We are also getting super close to beginning to migrate our metadata for digital collections out of Fedora 2 (in which we use a homegrown metadata schema that sort of resembles MODS) into Fedora 4 and RDF. We are still finalizing our metadata model/application profile, and trying to work out how we will deal with local authorities, as well as how we will map objects to URIs, with LCSH subject headings giving me the biggest headaches.
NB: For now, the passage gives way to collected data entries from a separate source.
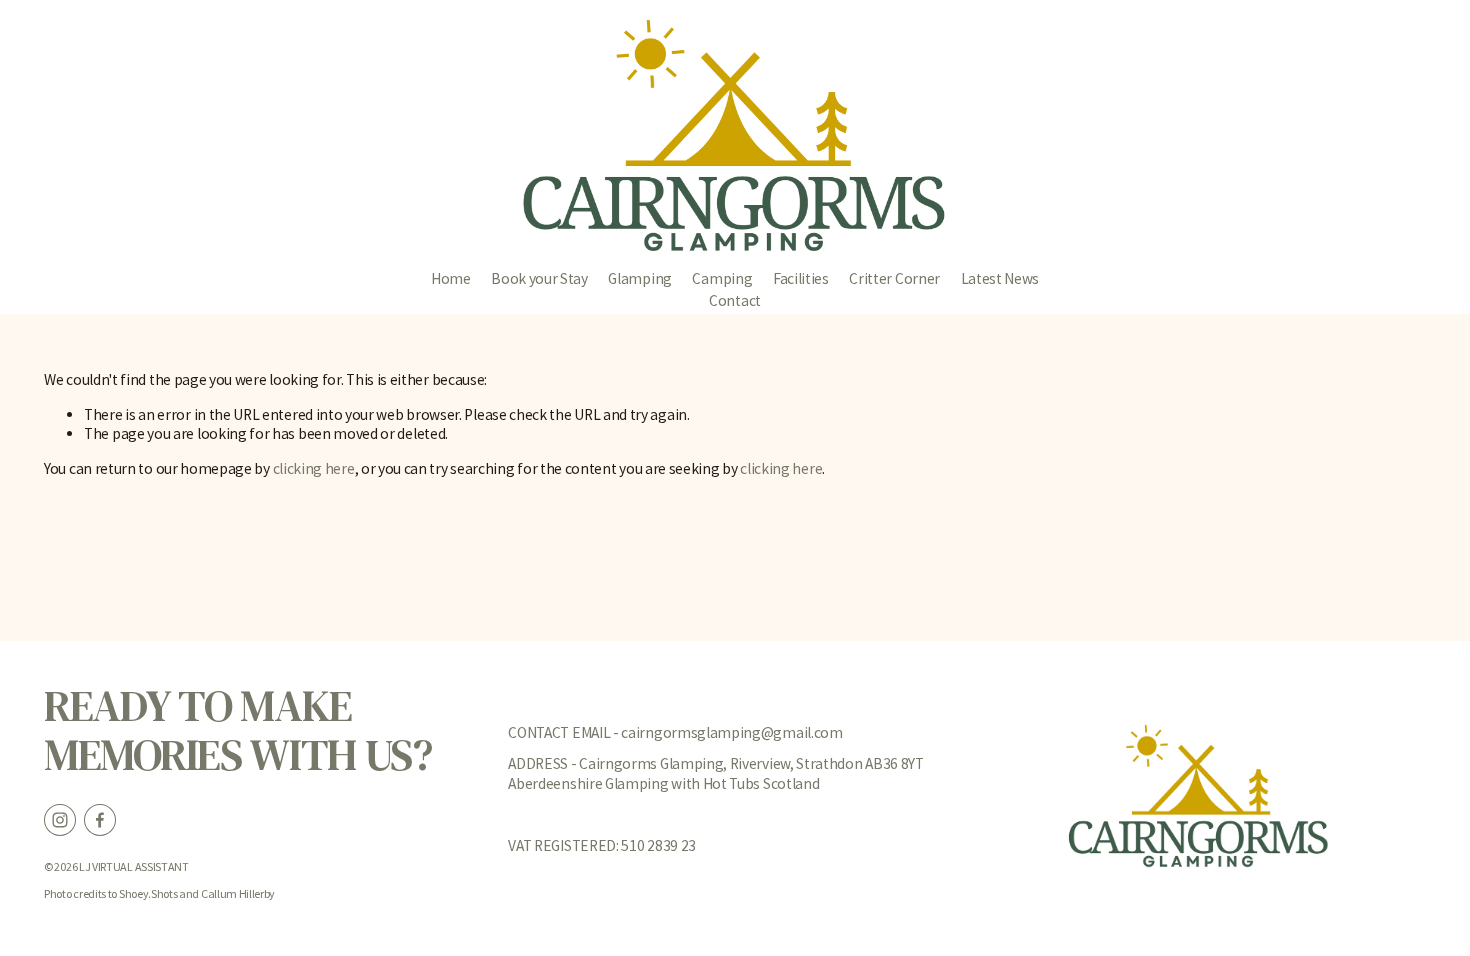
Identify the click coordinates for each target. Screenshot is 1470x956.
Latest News (1000, 278)
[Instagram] (60, 820)
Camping (722, 278)
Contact (735, 300)
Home (451, 278)
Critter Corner (894, 278)
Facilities (801, 278)
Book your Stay (539, 278)
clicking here (314, 468)
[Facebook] (100, 820)
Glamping (640, 278)
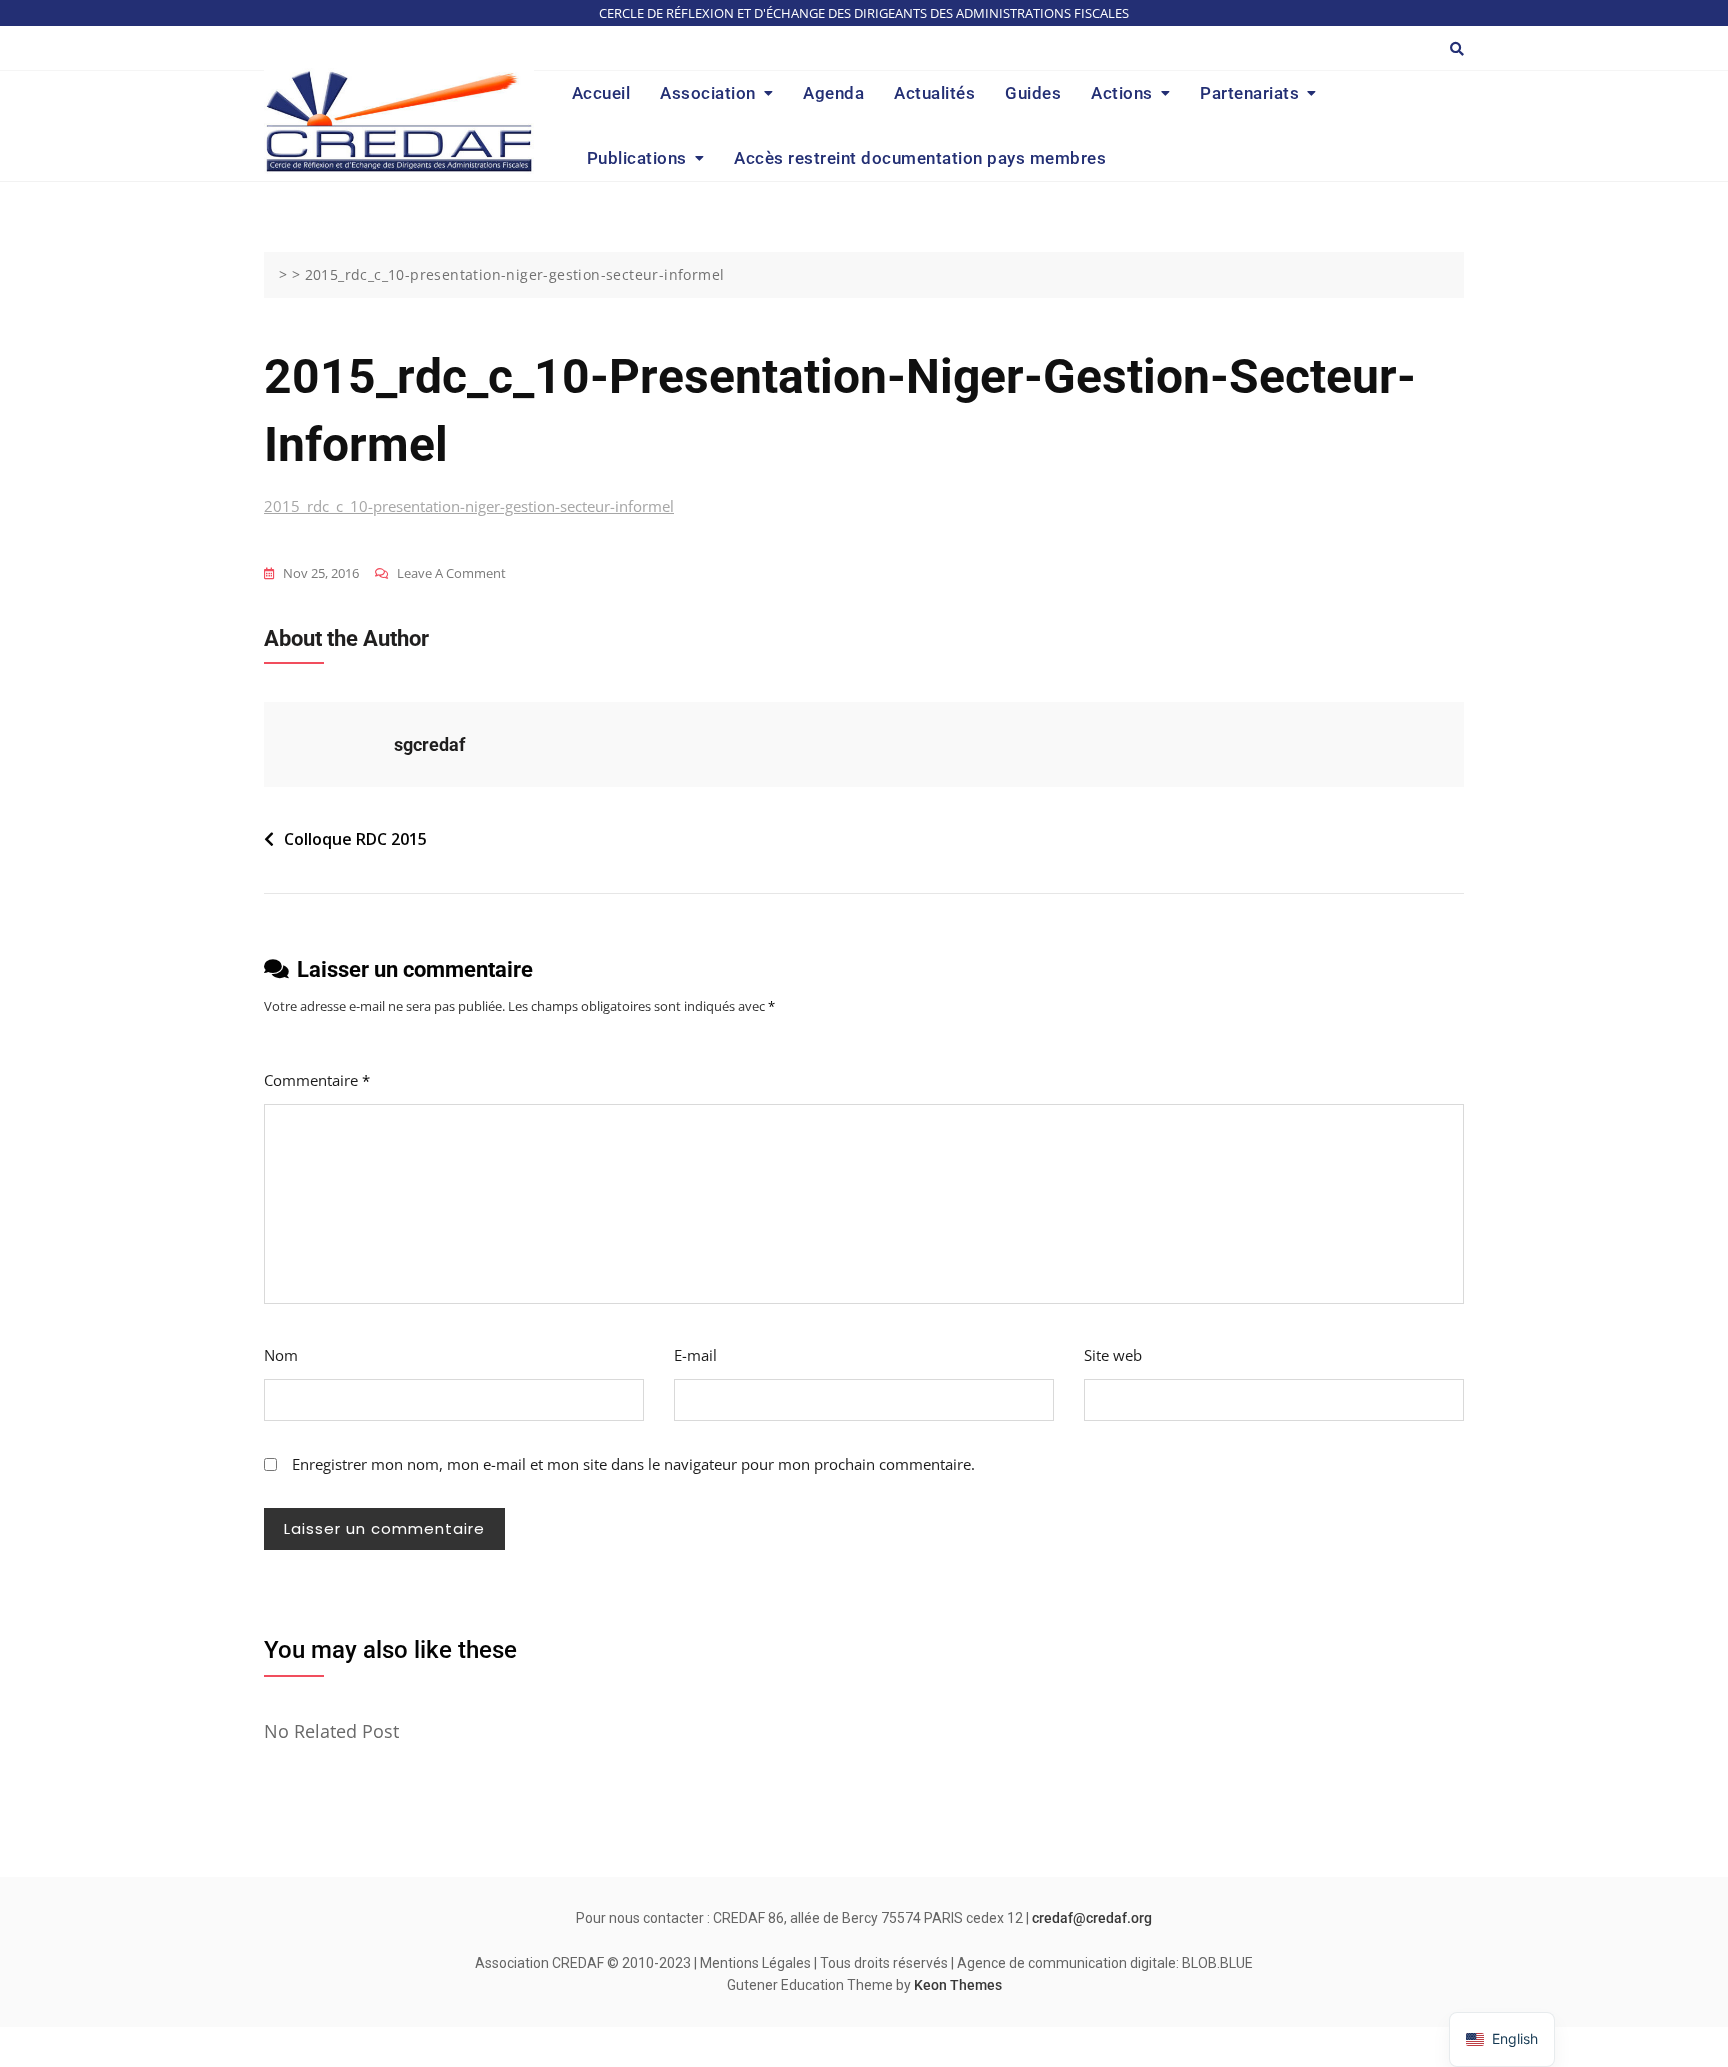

Indiana University Migration Summary

IU is still in the planning stages but migration from Fedora 3 to Fedora 4 is supposed to happen within the next year. As the metadata person, I need a plan to handle our descriptive metadata in Fedora (in MODS for the most part but some is also custom) and possibly a way to manage transforming METS into manageable structural information in RDF - using PCDM possibly. We are already in the process of mapping descriptive metadata to share with DPLA and, in doing that work, it seems like a good opportunity to reconcile to Linked Data where we can. We’ve also been involved in the MODS to RDF Subgroup work that’s been happening in the Hydra community to offer a recommended path to simple RDF for use in Fedora. So the migration path might end up looking like a mapping from MODS to RDF for collections that use MODS and incorporating Linked Data if a collection is reconciled to map to DPLA. That’s what I hope to have figured out by DLF time.

Northwestern University Migration Summary

NUL is planning two (!) migrations soon. One is migrating our Avalon instance from 4 to Avalon 6.X - this also requires migrating our metadata from Fedora 3 to Fedora 4. We are hoping for this migration to be complete by our Fall quarter.

Our second migration will still be in the planning stages by DLF but we are developing a brand-new repository for all of our digital objects based on Hyrax/Fedora. Our other current repository is for images and uses VRA Core 4 and Fedora 3. Part of this migration means moving from VRA Core to RDF. We are also starting to work with DPLA on submitting our metadata of which little is Linked Data-compliant. Neither of our repositories have anything other than an identifier for our DC data streams so filling those out for DPLA and other uses will hopefully occur as well.

Duke University Migration Summary

DUL has been migrating it’s 20+ years of digital collections since 2015, and we are about halfway through (this might be ambitious since we did the ‘easy’ stuff first). The old platform is a Django/Python based custom application and all the metadata (loosely Dublin Core, with lots of ‘customization’) is encoded in METS. The new platform is a Fedora/Hydra/Blacklight stack, and the metadata is stored as N-Triples. We’re (mostly) storing ‘real’ predicates but aren’t storing URIs as values/objects yet - I just try to use linked data-ready vocabularies/thesauri so we can transform the values once we have that capability. The migration process has involved a lot of analysis and data wrangling using OpenRefine, regular expressions, and Ruby scripting. It’s slow going but the upside is that we’ve used the process as an opportunity to develop our first metadata application profile (still Dublin Core, still with some customizations, but a lot more constrained and carefully considered), in the hopes that future migrations will be a tad easier!